In the realm of brand, content was king
Seasoned professionals will recall the time when Content was King (the book, but also Bill Gates’ essay). Content was the Product: a well-crafted artefact designed to be monetised via subscription, advertising or conversion. To be valuable, it had to be original, interesting and credible. In the realm of brand, content was king.
Then metrics took over. Content became the means to achieve rankings, follows and likes. Content had to be optimised to grab attention, and everything got bloated: blog posts with keywords, social posts with hyperbole, landing pages with CTAs. Content became a commodity, the king reduced to a jester.
As slop reduces the commodity value to zero, content can ascend again.
The two internets
By flooding channels with cheap and nasty content, slop is splintering the internet in two. The Branded internet is credible and transparent, with clear links to the humans behind the content. The Swamp internet is overwhelming and opaque, flooding social platforms with stuff and nonsense.
Branded content may be published by an individual or an organisation - the critical distinction is purpose. Branded content aims for long-term engagement, with a clear message designed to earn your trust. Slop offers instant gratification, designed to generate a single click.
As the boundaries between the two internets get sharper, content marketers must pick a side.
Content shall be king again
Life in the Swamp has no significant economic value, and marketers who specialise in commodity content face a bleak future.

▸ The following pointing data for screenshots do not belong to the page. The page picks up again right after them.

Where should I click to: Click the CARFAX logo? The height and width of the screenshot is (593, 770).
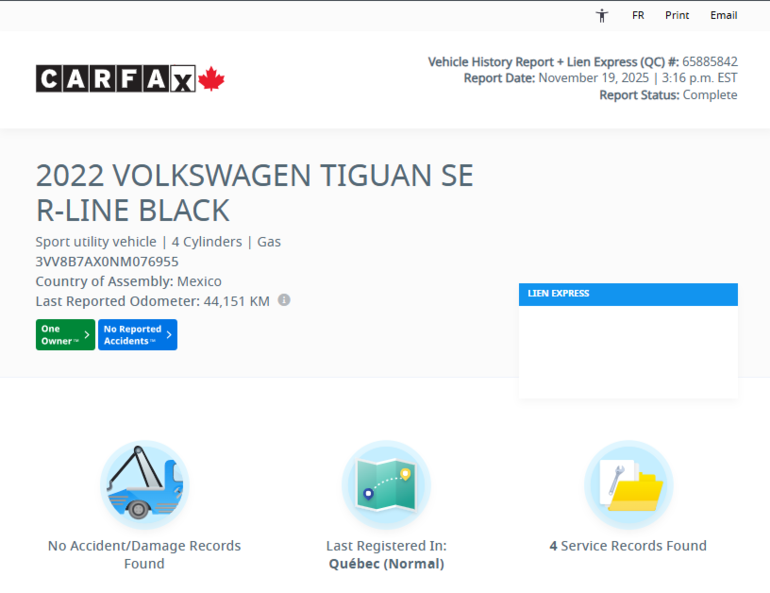tap(115, 79)
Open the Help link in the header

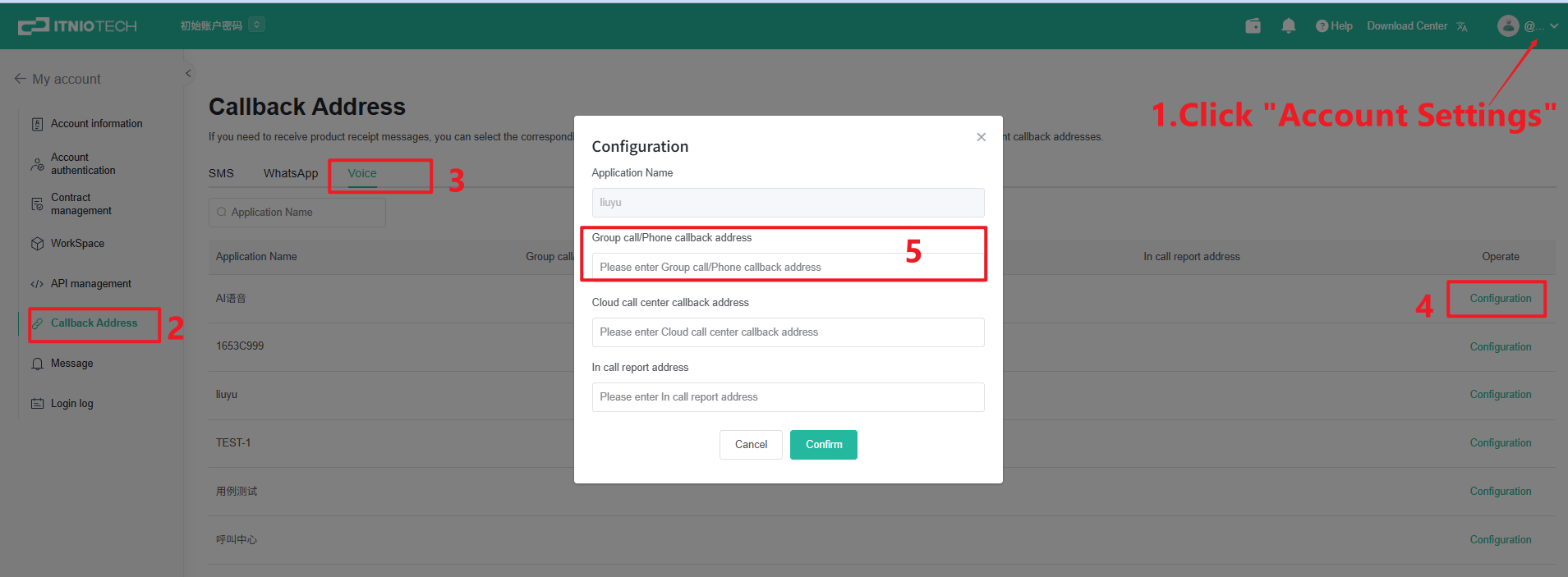(x=1334, y=26)
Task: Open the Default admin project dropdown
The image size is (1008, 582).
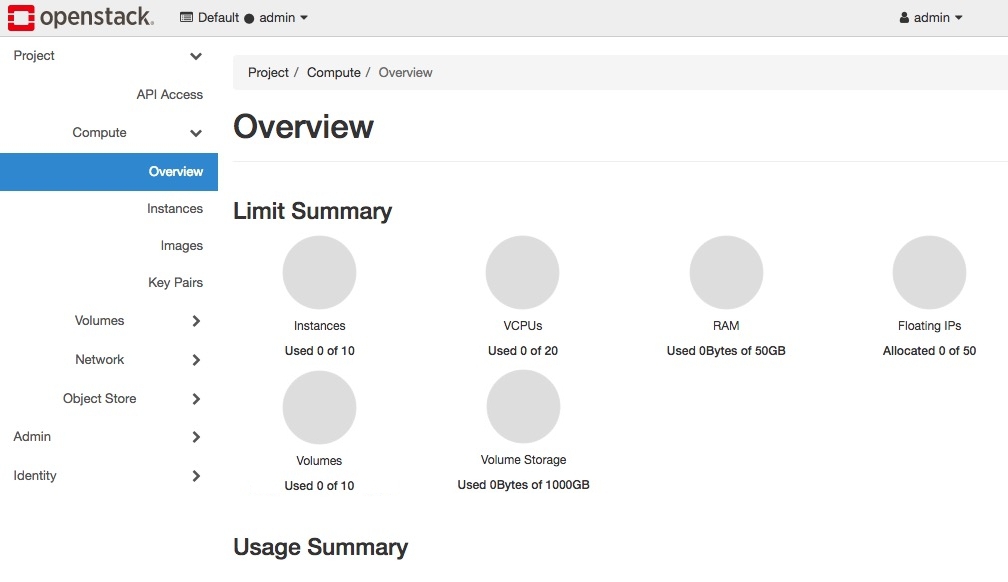Action: [244, 18]
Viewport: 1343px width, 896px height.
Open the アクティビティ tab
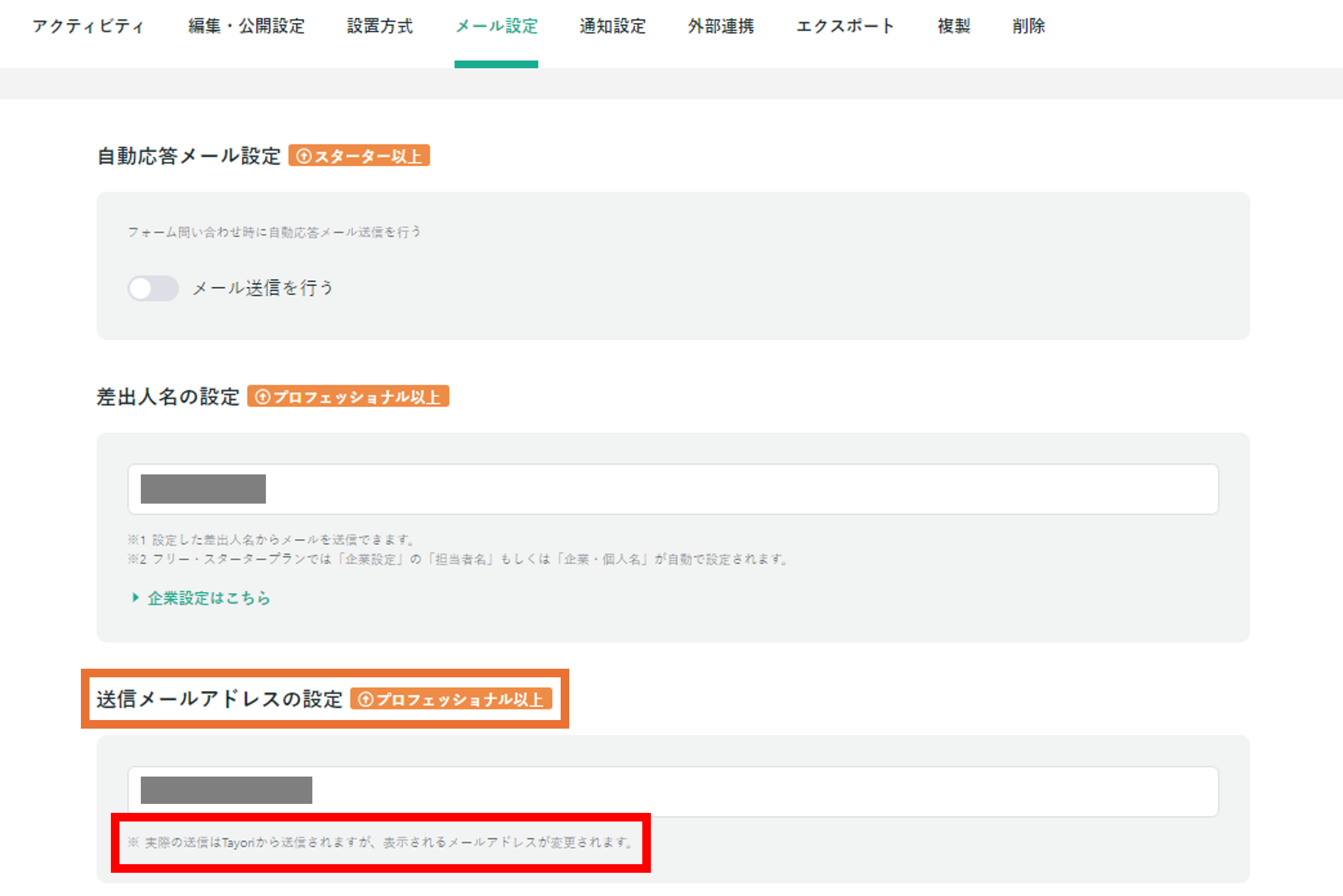pos(88,26)
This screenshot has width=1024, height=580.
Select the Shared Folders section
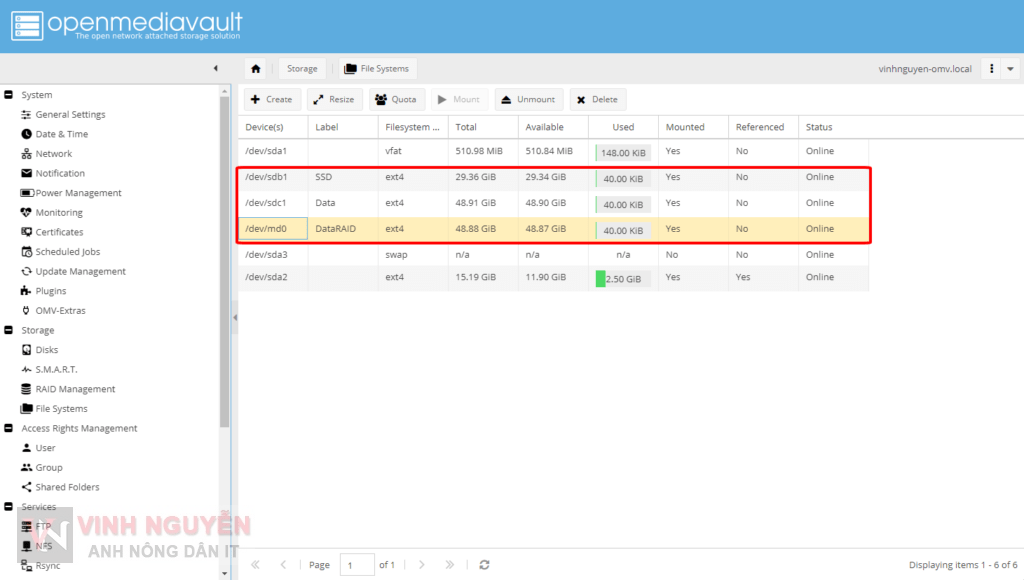pos(69,487)
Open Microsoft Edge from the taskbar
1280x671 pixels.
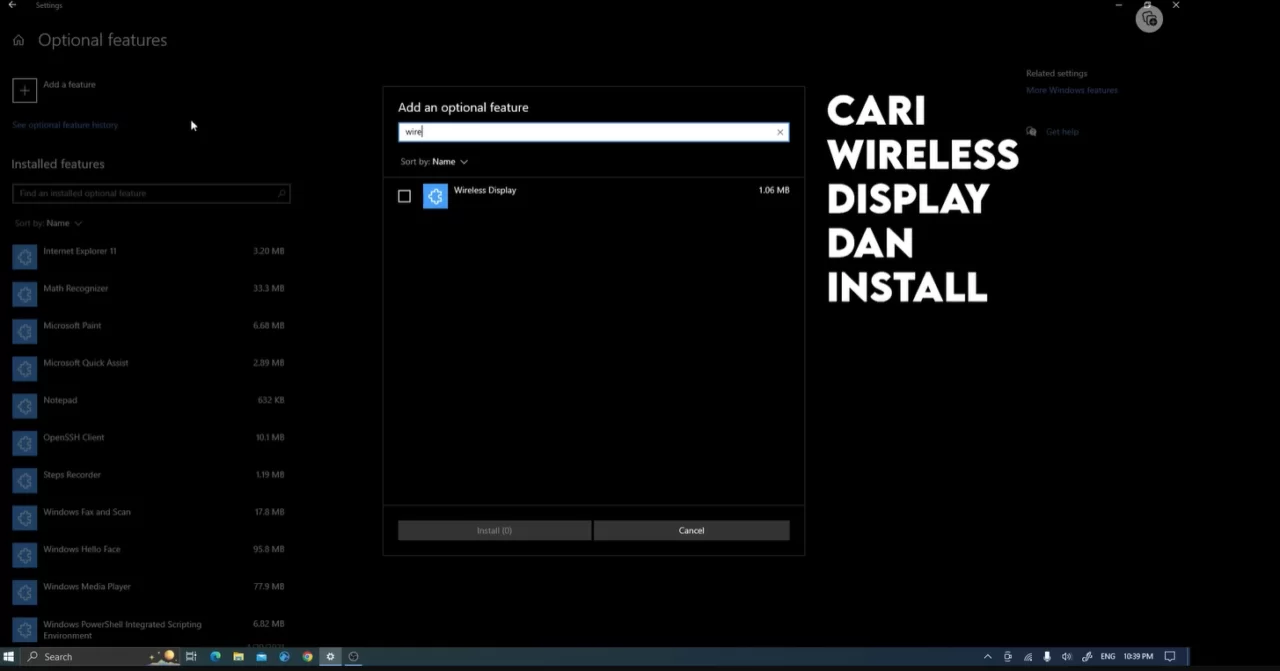click(x=215, y=656)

As production gets automated and high-profile organisations take a stand against the slop, commodity marketing is reduced to junk.
On the other hand, marketing skills for the Branded internet will be in high demand. Brand marketers use AI to augment the creative process, not to replace it. As menial editorial tasks are automated away, marketers focus on planning, iterating, fine-tuning, augmenting, repurposing and syndicating.
In other words, content might be king again. AI accelerates everything, including bringing things full circle.